Illustrated humour periodicals were popular in 19th-century Britain, the earliest of which was the short-lived The Glasgow Looking Glass in 1825. The most popular was Punch, which popularized the term cartoon for its humorous caricatures. On occasion the cartoons in these magazines appeared in sequences; the character Ally Sloper featured in the earliest serialized comic strip when the character began to feature in its own weekly magazine in 1884.

American comics developed out of such magazines as Puck, Judge, and Life. The success of illustrated humour supplements in the New York World and later the New York American, particularly Outcault's The Yellow Kid, led to the development of newspaper comic strips. Early Sunday strips were full-page and often in colour. Between 1896 and 1901 cartoonists experimented with sequentiality, movement, and speech balloons. An example is Gustave Verbeek, who wrote his comic series The Upside Downs of Old Man Muffaroo and Little Lady Lovekins between 1903 and 1905. These comics were made in such a way that one could read the 6-panel comic, flip the book and keep reading. He made 64 such comics in total. In 2012, a remake of a selection of the comics was made by Marcus Ivarsson in the book 'In Uppåner med Lilla Lisen & Gamle Muppen'. (ISBN 978-91-7089-524-1)

Shorter, black-and-white daily strips began to appear early in the 20th century, and became established in newspapers after the success in 1907 of Bud Fisher's Mutt and Jeff. In Britain, the Amalgamated Press established a popular style of a sequence of images with text beneath them, including Illustrated Chips and Comic Cuts. Humour strips predominated at first, and in the 1920s and 1930s strips with continuing stories in genres such as adventure and drama also became popular.

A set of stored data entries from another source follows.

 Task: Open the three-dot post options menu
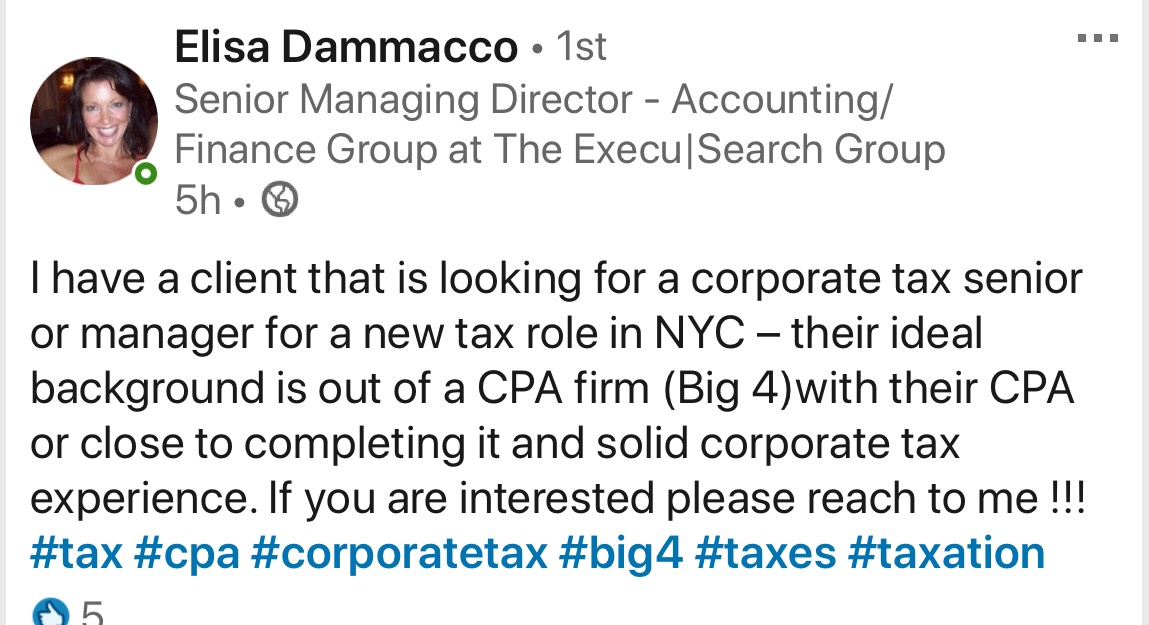[1097, 38]
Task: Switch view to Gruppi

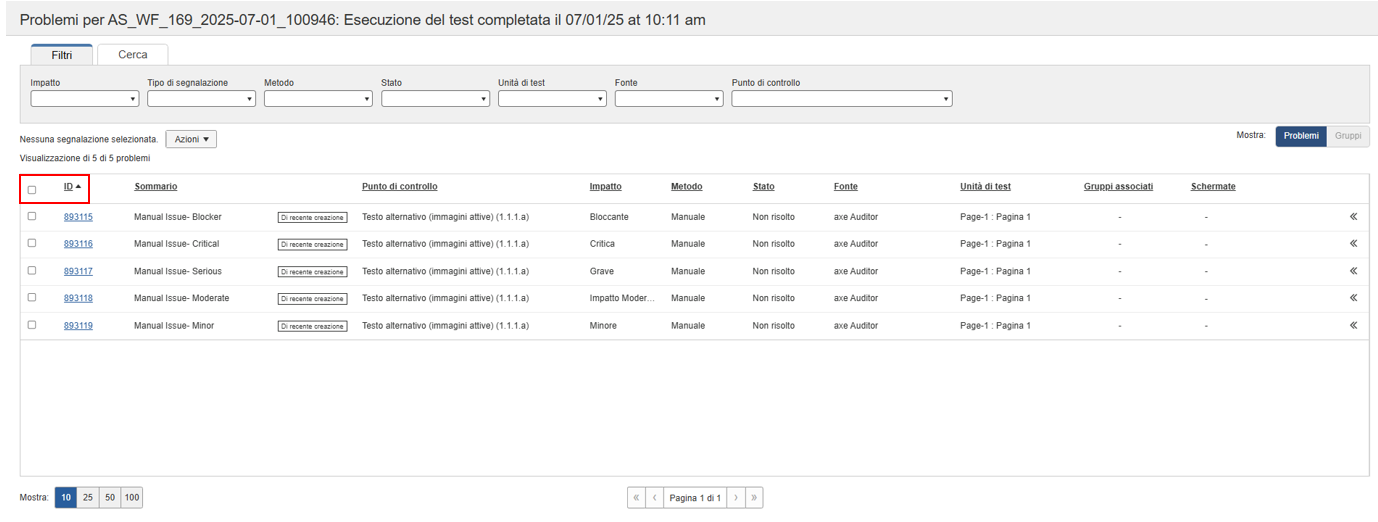Action: [x=1347, y=136]
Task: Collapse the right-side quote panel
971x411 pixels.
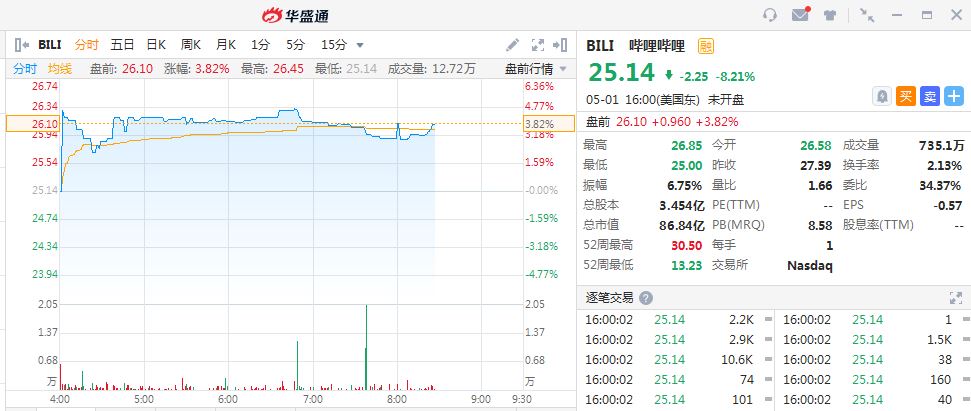Action: click(562, 45)
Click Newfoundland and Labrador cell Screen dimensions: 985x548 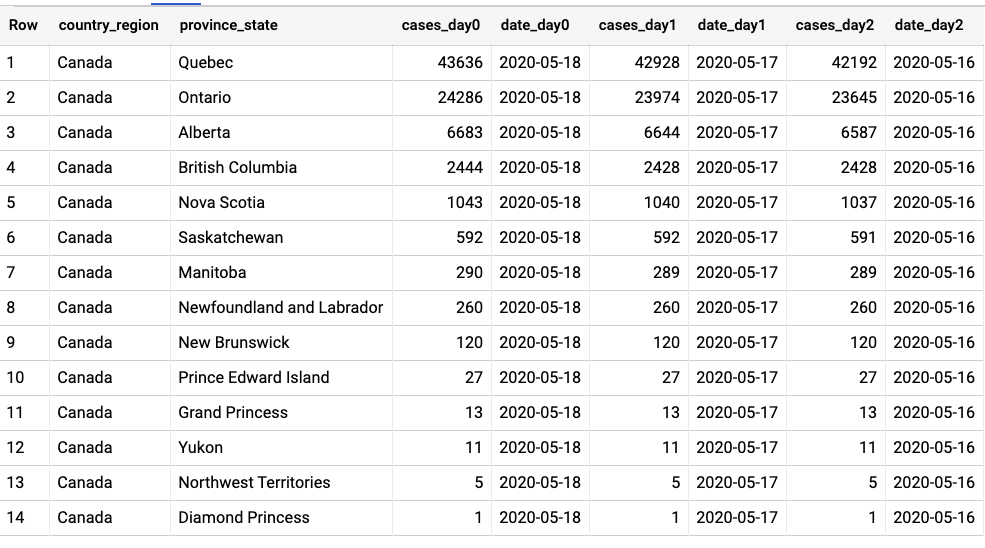point(280,308)
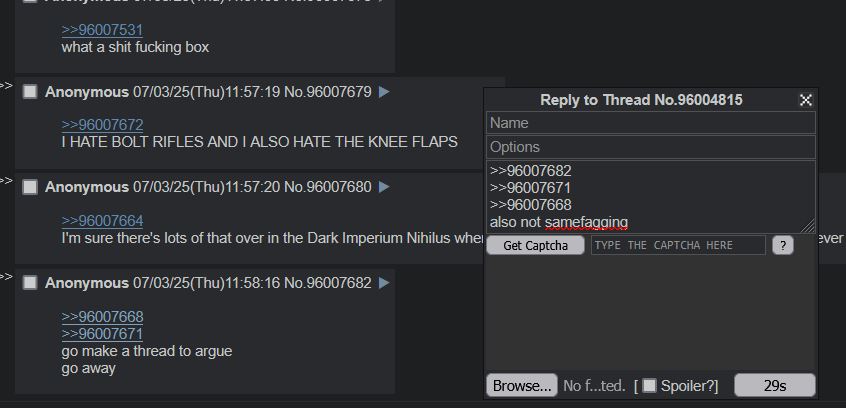Viewport: 846px width, 408px height.
Task: Click Browse to attach a file
Action: [522, 385]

Thin periodicals called comic books appeared in the 1930s, at first reprinting newspaper comic strips; by the end of the decade, original content began to dominate. The success in 1938 of Action Comics and its lead hero Superman marked the beginning of the Golden Age of Comic Books, in which the superhero genre was prominent. In the UK and the Commonwealth, the DC Thomson-created Dandy (1937) and Beano (1938) became successful humor-based titles, with a combined circulation of over 2 million copies by the 1950s. Their characters, including "Dennis the Menace", "Desperate Dan" and "The Bash Street Kids" have been read by generations of British children. The comics originally experimented with superheroes and action stories before settling on humorous strips featuring a mix of the Amalgamated Press and US comic book styles.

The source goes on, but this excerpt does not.